ハイスクール・フリート―Double Girls Story― 作:有栖川アリシア
提督の執務室に戻ると其処には太平洋艦隊、聯合艦隊旗艦の大和がいた。
「扶桑、戻ったぞ、おっ、大和か」
「おかえりなさい提督」
「おう、扶桑なんかあったか?」
「えぇ、それが八丈島沖に演習で展開していたブルーマーメイド所属の戦艦『赤城』と『加賀』が機関の動作不良で、一時的に航行不能になったみたいです、同演習艦隊の艦艇が赤城と加賀を曳航中、それで、こちら側に一時的に停泊したいと連絡してきました、受け入れてよろしいでしょうか?」
「マジか、受け入れて構わない、受け入れて構わないが~」
そういうと、光近はタブレットを取り出し、皆との空情報を確認する。一応大型船舶をいれるだけの規模の桟橋はあるようだ。
「よしOK、今空いているFとD桟橋を一時的に閉鎖、彼らがすぐに着岸できるように港湾管理部に準備するように伝えてくれ、それと工科に連絡、すぐに修復できるように機関部の手の空いている人員をスタンバイエリアに行かせてくれ」
「了解しました、通達いれます」
そういうと、大和がすぐに動いていく。
「にしても、今日は春だってのに暑いな――」
「えぇ、暑いですね~」
見れば扶桑も少し汗がにじんでいる。いい意味でも悪い意味でも目をひいてしまうのが悩ましい。

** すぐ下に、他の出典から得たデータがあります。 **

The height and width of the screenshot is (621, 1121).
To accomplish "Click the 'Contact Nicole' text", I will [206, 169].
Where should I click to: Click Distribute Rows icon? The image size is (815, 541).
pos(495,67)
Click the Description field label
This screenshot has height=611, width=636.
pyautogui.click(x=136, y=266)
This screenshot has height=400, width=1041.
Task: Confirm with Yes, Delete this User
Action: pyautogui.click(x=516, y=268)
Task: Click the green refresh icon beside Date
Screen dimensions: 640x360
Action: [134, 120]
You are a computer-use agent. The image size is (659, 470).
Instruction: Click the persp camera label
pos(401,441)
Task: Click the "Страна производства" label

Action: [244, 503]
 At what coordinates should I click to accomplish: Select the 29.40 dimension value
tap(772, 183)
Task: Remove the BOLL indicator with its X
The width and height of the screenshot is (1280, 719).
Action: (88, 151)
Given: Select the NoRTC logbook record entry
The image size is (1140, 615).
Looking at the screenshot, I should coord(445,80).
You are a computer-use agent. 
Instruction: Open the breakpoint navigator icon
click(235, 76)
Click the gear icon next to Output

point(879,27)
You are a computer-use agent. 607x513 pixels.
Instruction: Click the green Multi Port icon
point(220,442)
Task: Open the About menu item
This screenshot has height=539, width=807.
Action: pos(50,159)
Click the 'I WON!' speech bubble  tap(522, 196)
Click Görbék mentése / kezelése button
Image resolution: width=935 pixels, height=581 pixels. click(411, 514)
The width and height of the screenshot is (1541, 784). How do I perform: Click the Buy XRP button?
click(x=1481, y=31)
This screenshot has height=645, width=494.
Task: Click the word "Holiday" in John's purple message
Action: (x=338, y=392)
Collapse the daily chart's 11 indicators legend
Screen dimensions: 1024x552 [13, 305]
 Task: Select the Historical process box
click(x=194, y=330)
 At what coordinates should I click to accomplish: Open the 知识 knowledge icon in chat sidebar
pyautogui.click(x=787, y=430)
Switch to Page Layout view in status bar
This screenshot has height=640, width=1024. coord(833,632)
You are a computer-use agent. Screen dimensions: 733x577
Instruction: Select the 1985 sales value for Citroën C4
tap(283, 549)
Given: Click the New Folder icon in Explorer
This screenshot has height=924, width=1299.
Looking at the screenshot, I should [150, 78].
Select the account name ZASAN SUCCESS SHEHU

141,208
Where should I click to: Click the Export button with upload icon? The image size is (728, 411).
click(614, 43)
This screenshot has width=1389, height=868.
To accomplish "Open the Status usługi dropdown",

「あぁ~なんか涼が欲しいところだ、ってか、キンキンに冷えた大和のラムネが飲みたくなるよ、こういう日は」
「そうですね、隼鷹なんかは、今頃キンキンに冷えたビールが欲しいぜぇとでも言っているんでしょうか?」
「言っているだろうな」
セミの声はしないものの、気象部の報告によると今日の気温は30度ということだ。これは暑い。
「なぁ、扶桑――なんとかならんかな?」
「さぁ、どうでしょうね?」
扶桑は相変らずペンを走らせていく。光近もペンを走らせていく。
「提督、これが日本の夏です」
「正確には太平洋の夏だがな」
「…アハハハ」
見ろ、扶桑が壊れた。どうやら、彼女も何とかしているものの、暑いみたいだ。それから、何とか涼を取りつつ書類を片づけ終わる。すると、丁度すずしい風が吹いてきた。
「おぉ~これはいい」
暑さの中の涼を感じ、心地よくなっている光近。それから、一人で部屋で少し寛いでいると
knock!knock!knock!
「どうぞ」
部屋に入ってきたのは、宗谷真霜とその先輩である古庄薫であった。
「失礼します」
「真霜さんに古庄さん、どうも久しぶりです、災難でしたね」
「はい、それと、今回の受け入れありがとうございます」
敬礼してくるので、返礼する光近。
「そんな堅苦しくなくていいですよ、機関トラブルじゃ仕方ないですよ、大事が無くてよかった、まぁ、座ってくださいな」
「はい、ありがとうございます」
すると二人とも座り込む。
「にしても、本当にすごい施設ですね」
「よくお偉いさんからは、どこをどうやったらここまで魔改造出来るんだと言われますよ」
少し皮肉をいう光近
「まぁ、ある意味で魔改造ですもんね」
「えぇ、それでうちの技官たちの話だと出航はいつくらいだと言っていましたか?」
「話によると、5日後だそうです、にしても、彼らは本当に速い」
「工作艦明石率いる工科組は早いですよー」
思わず自慢したくなる光近。
「それと、光近提督にお願いしたいのですが、修理の間、彼らの上陸を許可していただけませんか?」
古庄さんが言ってくる。彼女がお願いするのは理由がある。この御蔵島はその要素と経緯上、唯の軍港ではなく総合軍港なんで、むやみやたらに乗員が上陸できるわけじゃないのだ。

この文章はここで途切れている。